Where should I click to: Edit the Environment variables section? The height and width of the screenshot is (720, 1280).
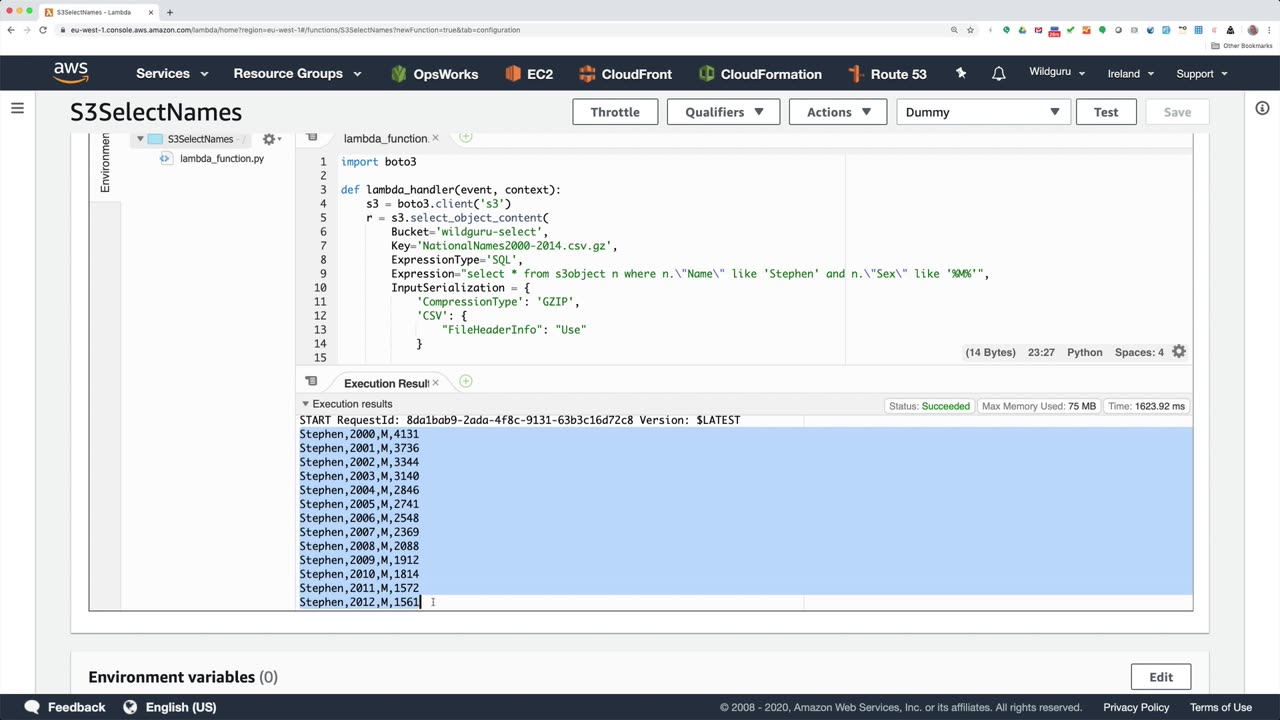click(x=1160, y=677)
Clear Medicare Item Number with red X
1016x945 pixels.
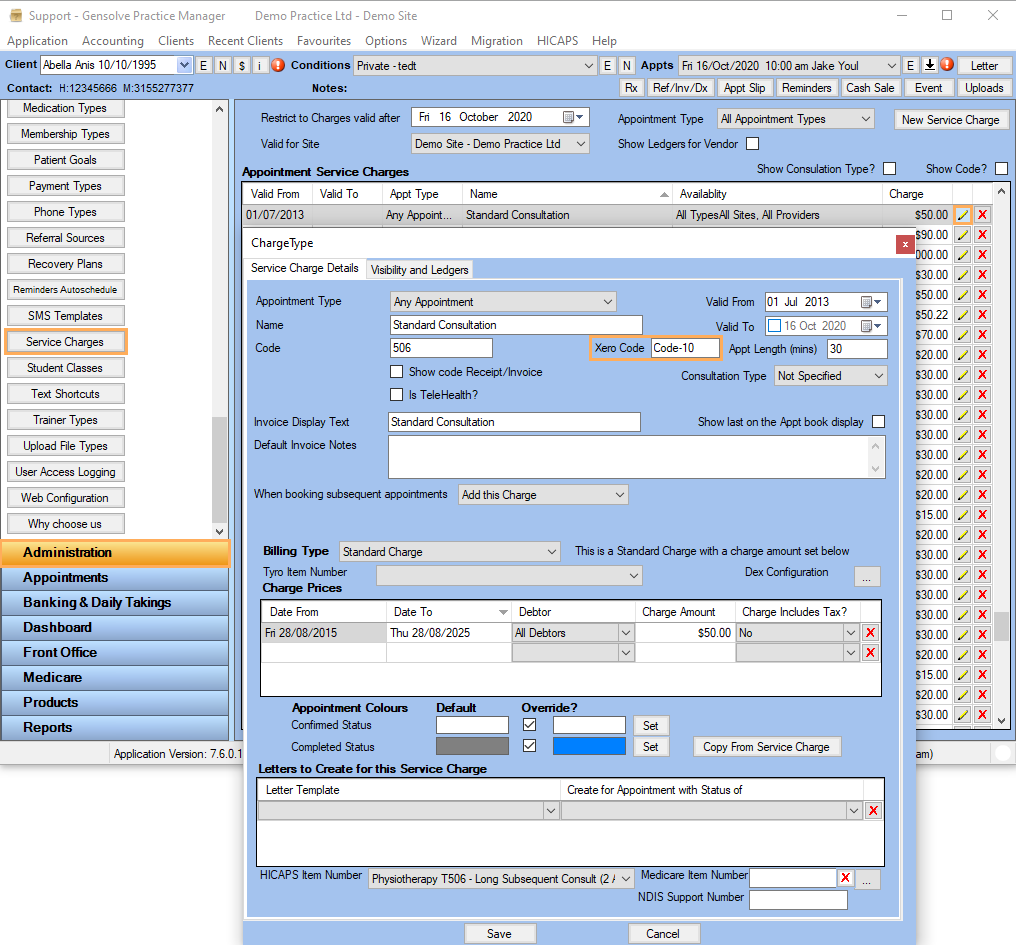point(845,878)
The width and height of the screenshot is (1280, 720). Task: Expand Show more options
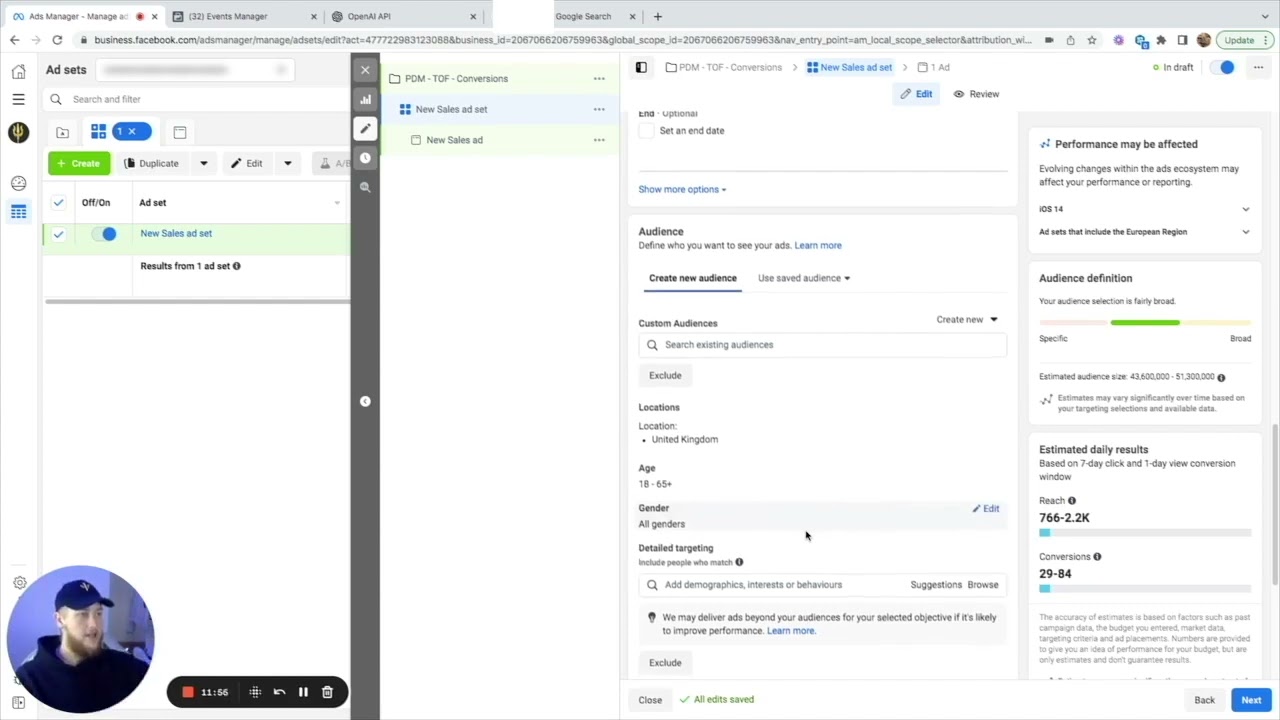point(681,189)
* * * * * * * * *
■ What is required
Reproduce the stretch of the records from the line containing "The width and" through the end of the records, without the pictures.

■ Final result
The width and height of the screenshot is (1280, 720). Task: Expand Show more options
point(681,189)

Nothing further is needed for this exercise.